Voyages-SNCF.com : faire parler les traces de navigation des internautes
Chez Voyages-SNCF.com, on manipule de la donnée depuis longtemps mais de la donnée structurée bien gérée dans des datamarts dédiés avant tout à la business intelligence. Quand le champion du e-tourisme a voulu s’atteler aux traces de navigation laissés par ses 12 millions de visiteurs uniques de son site et de sa nouvelle appli V., il s’est retrouvé face à une montage de données hétérogènes et de qualité variable.
Voyages-SNCF.com a pris, il y a deux ans, le virage du big data (environnement Hadoop) et du machine learning pour nettoyer puis faire parler ces données. La plateforme s’appuie aussi sur une DMP (data management platform) pour optimiser l’expérience client en rapprochant des internautes à des familles de profils clients.
L’objectif étant de pousser des promotions personnalisées au bon profil et au bon moment. Il reste encore du chemin à faire pour arriver au timing parfait reconnaît Angélique Bidault-Verliac, responsable pôle data et webmining de Voyages-SNCF.com. « Des dates sont connues comme l’ouverture au 13 octobre de la réservation des billets pour les vacances de Noël. En revanche, traquer la bonne fenêtre pour proposer une escapade sur un coup de tête, on n’y arrive pas encore. »
Notre experte regarde également la possibilité d’injecter dans son modèle des données tierces comme celles de la météo qui sont proposées en open source. « Il fera beau à Marseille ce week-end, allez-y. Mais envoyer une telle proposition un vendredi soir relève du défi. »

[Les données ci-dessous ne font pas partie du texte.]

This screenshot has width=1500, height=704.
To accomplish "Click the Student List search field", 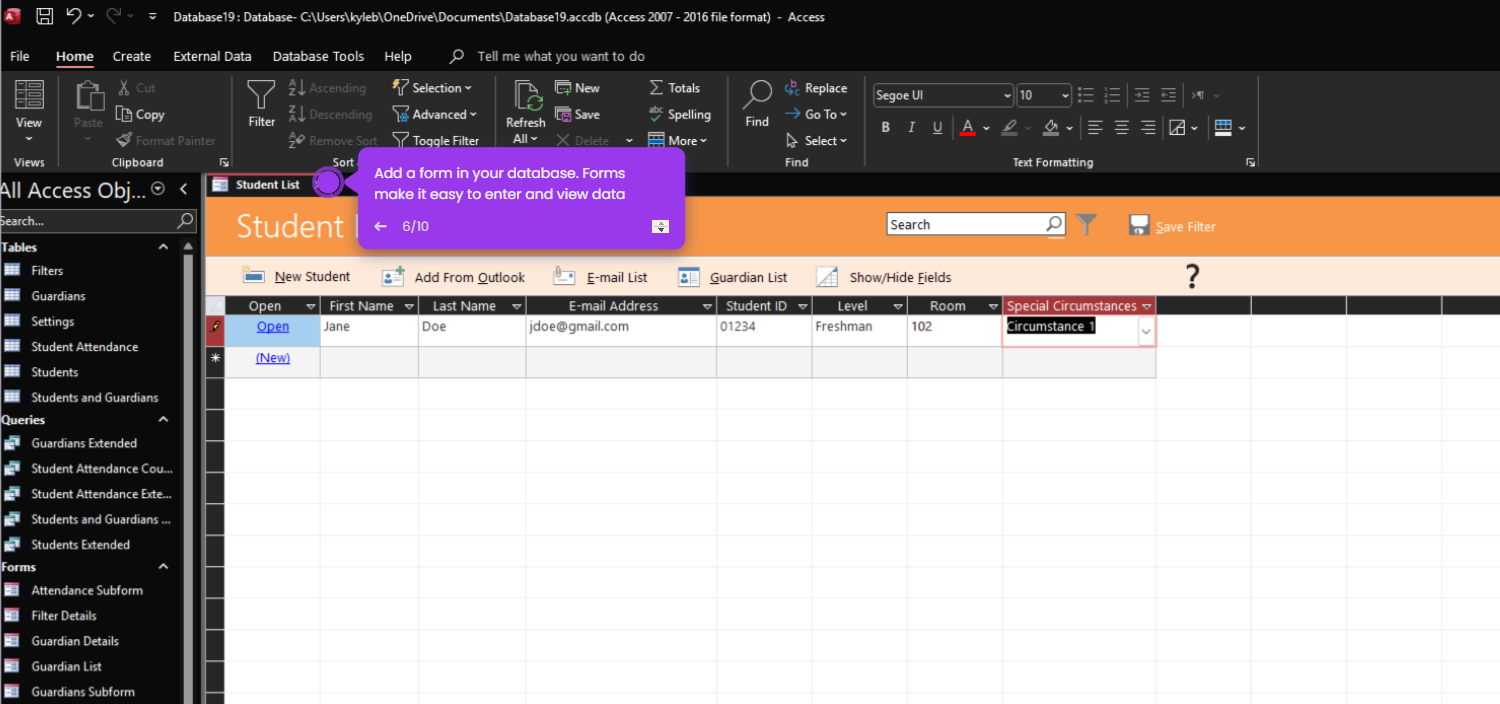I will pyautogui.click(x=966, y=225).
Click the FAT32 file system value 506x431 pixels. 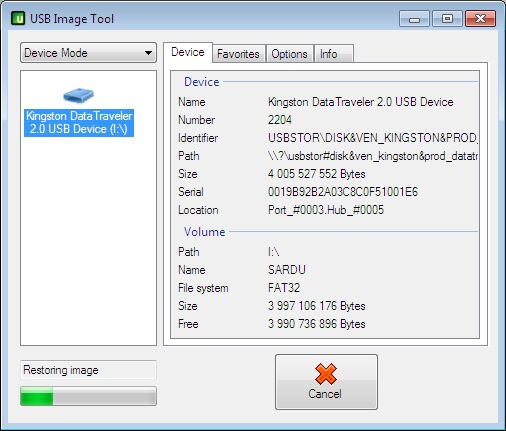pyautogui.click(x=284, y=288)
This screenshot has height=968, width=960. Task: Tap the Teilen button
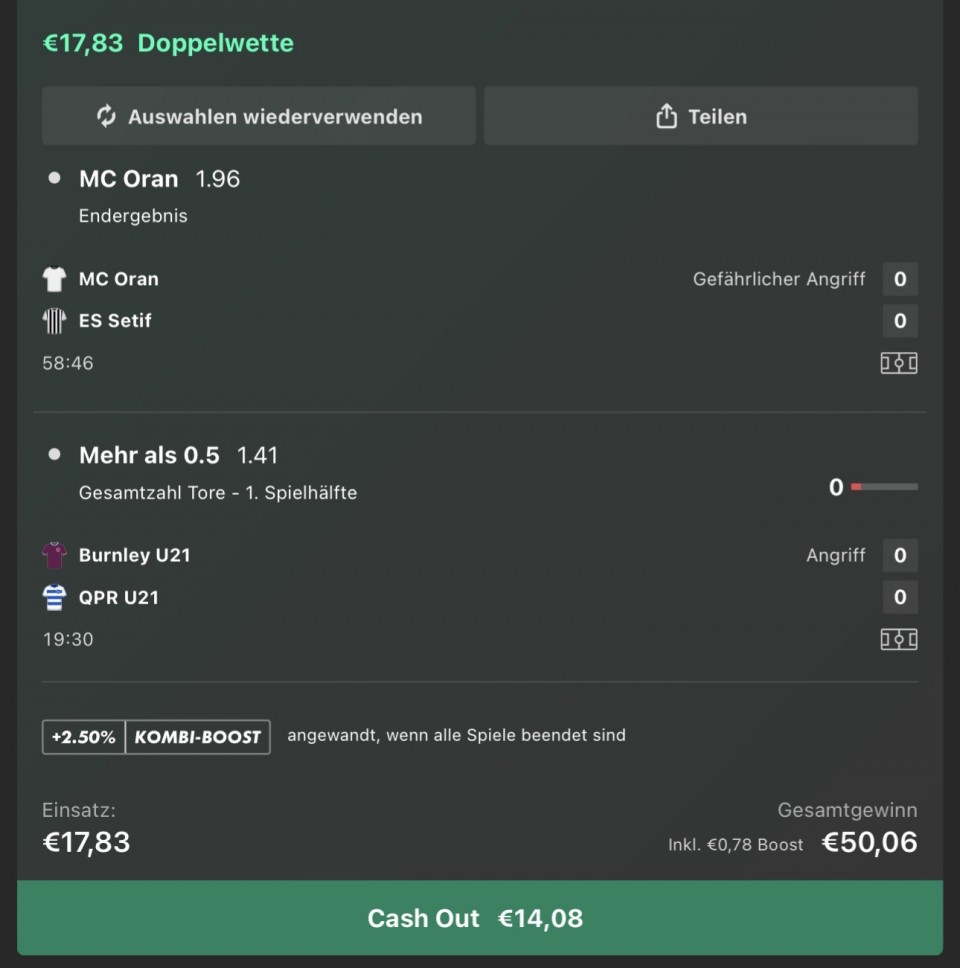pos(701,116)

Le marketing prédictif provoque aussi un changement culturel en interne. « Les métiers habitués aux méthodes de scoring étaient un peu perdus. Il a fallu démontrer ce qu’apportent les nouveaux algorithmes par des premiers cas d’usage avant de passer à une phase d’industrialisation. »
Le pôle data et webmining de Voyages-SNCF.com a aussi monté des « task forces » pluridisciplinaires mêlant un data scientist, un ou deux développeurs et un représentant métier. Un bon moyen pour le métier de se frôler aux contraintes de la technique.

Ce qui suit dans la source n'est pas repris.